In recent years, the ubiquitous home thermostat has evolved a great deal, from traditional dials and needles to electronic screens to models that can predict your HVAC needs. While basic models work well for some, more advanced models offer major benefits in terms of both comfort and energy efficiency. Here's a rundown of the major types and what you can expect to pay for them.
Non-programmable mechanical thermostats
Mechanical thermostats are the lowest-cost option, averaging between $15 and $30 to install. These are your old-fashioned style that function entirely by turning a dial to select the temperature. This will be your least-expensive option, but it also comes with the fewest features. Although mechanical thermostats are very common, they are being phased out of use because they contain mercury.
Non-programmable electronic thermostats
Non-programmable electronic thermostats cost around $20 to $50 to install. They need to be adjusted manually and have very few other features beyond those offered by a mechanical thermostat. However, they usually feature a digital display that can make it easier to select a specific temperature.
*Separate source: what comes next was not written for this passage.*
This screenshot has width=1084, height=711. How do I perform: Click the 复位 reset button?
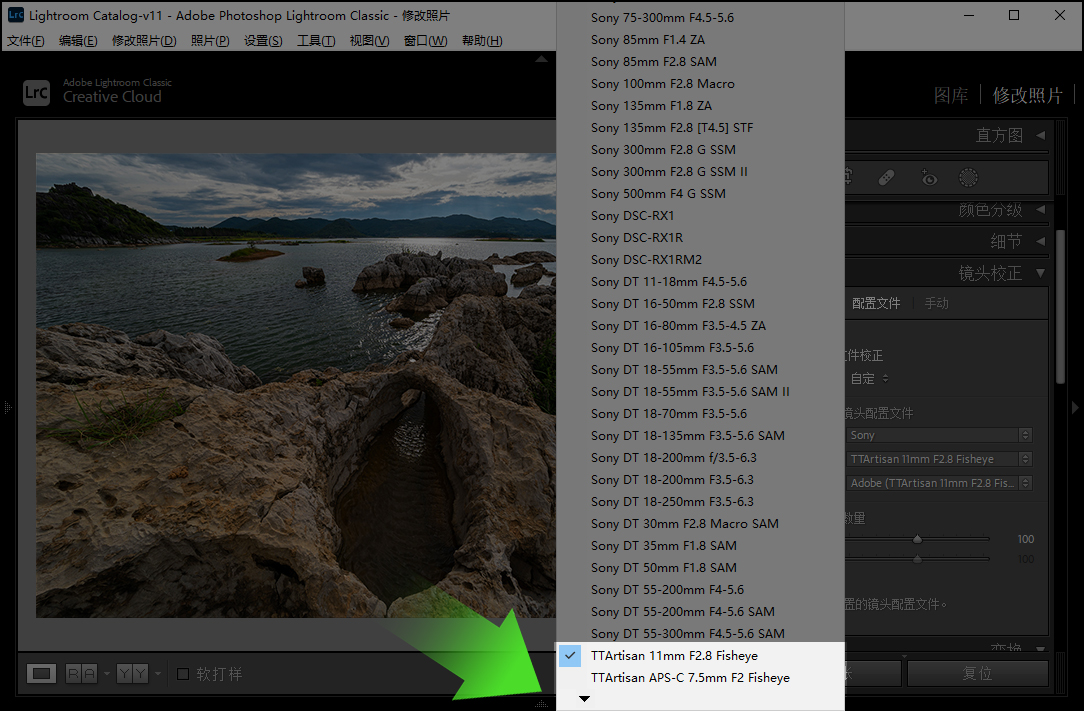pyautogui.click(x=977, y=674)

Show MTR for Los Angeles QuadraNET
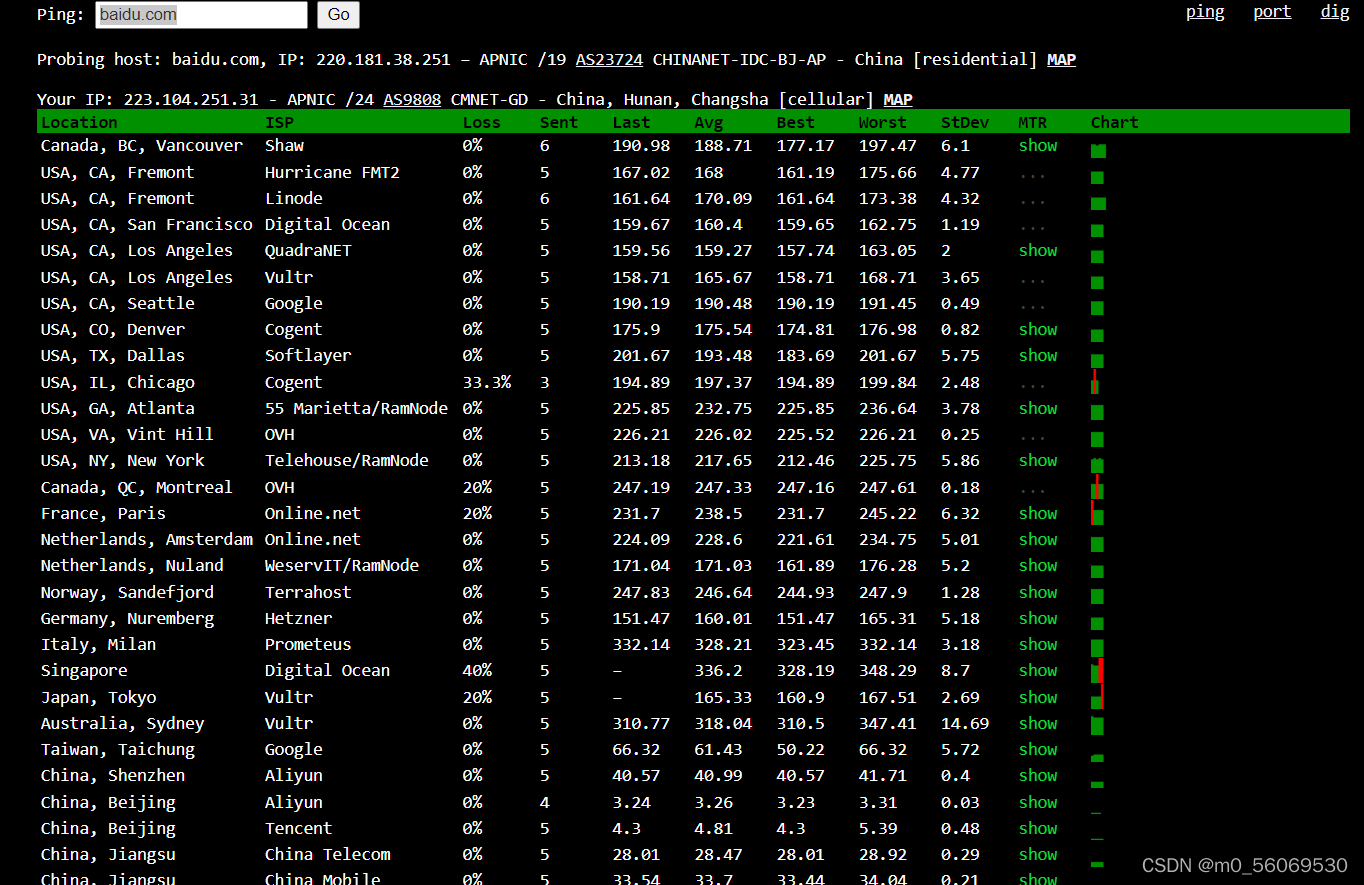click(1037, 251)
Programmable electronic thermostats
Until recently, these were the most advanced and expensive option available at a cost of $20 to $150. Features include the ability to set heating and cooling options, and program temperatures according to preset weekday, weekend, and weeklong programs. These components help control homeowners' HVAC costs. They may illuminate for easy access in the dark. Many of the newest models have touch screens.
Installing a smart thermostat can cost between $200 and $300. They are significantly more expensive than other options, but the additional features can save energy and money. They can be remotely operated by your mobile device or computer. Some high-end devices can learn your preferences and automatically adjust the temperature in your home to suit you. "Learning" devices are best suited for homeowners with a consistent schedule, since that learning curve is defined by your everyday habits.
Most high-end equipment also "communicates" with the heating and cooling systems they are controlling. Wiring for these systems is more advanced, but the added work comes with extra benefits like troubleshooting assistance and maintenance warnings.
Electrical work such as thermostat installation should be left to a professional. Most electricians can install or replace any thermostat type in two hours or less at a rate of $65 to $85 per hour for a total labor cost of less than $170.